Recep, Şaban ayları derken yolunu beklediğimiz değerli misafirimiz, Ramazan ayı evlerimize, aramıza misafir olarak girdi elhamdulillah. Rahmet ve mağfiret gölgesi üzerimize düşeli bir hafta oldu. Bu mübarek ayın bizi rahmetle sardığı ve kuşattığı günlerinin içindeyiz.  Allah Teala cümlemizi bu ayın tüm faziletlerine kavuşturup dünya ve ahret saadetine nail eylesin…. 

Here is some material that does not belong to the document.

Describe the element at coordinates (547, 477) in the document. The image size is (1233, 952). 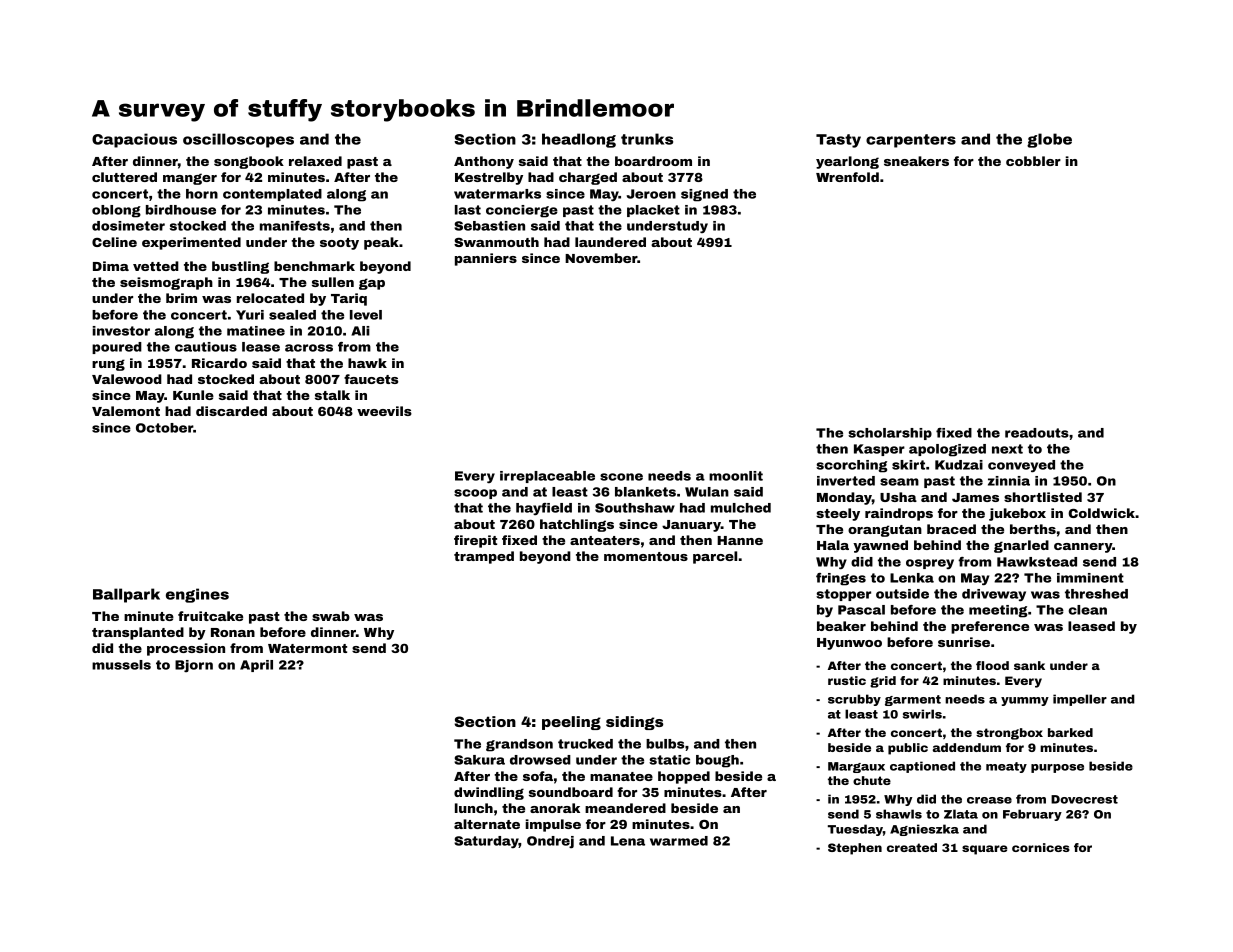
I see `irreplaceable` at that location.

İnşallah Ramazana gayeli ve hazırlıklı girmeye kendimizi adamışızdır. Kararımızı, ne tür faaliyetlerde bulunacağımızı, maddi ve maneviyatımızdaki eksiklikleri daha iyi nasıl revize edebiliriz, eksiklerimizi İslami esaslar doğrultusunda nasıl giderebiliriz hassasiyetine sahip olmuşuzdur inşallah. Bir sonraki Ramazan ayına kavuşmayabilirim, bu benim son Ramazan’ımdır veya temizlenmek için son şansımdır anlayışıyla hareket etme plan ve programımız hazırdır inşallah..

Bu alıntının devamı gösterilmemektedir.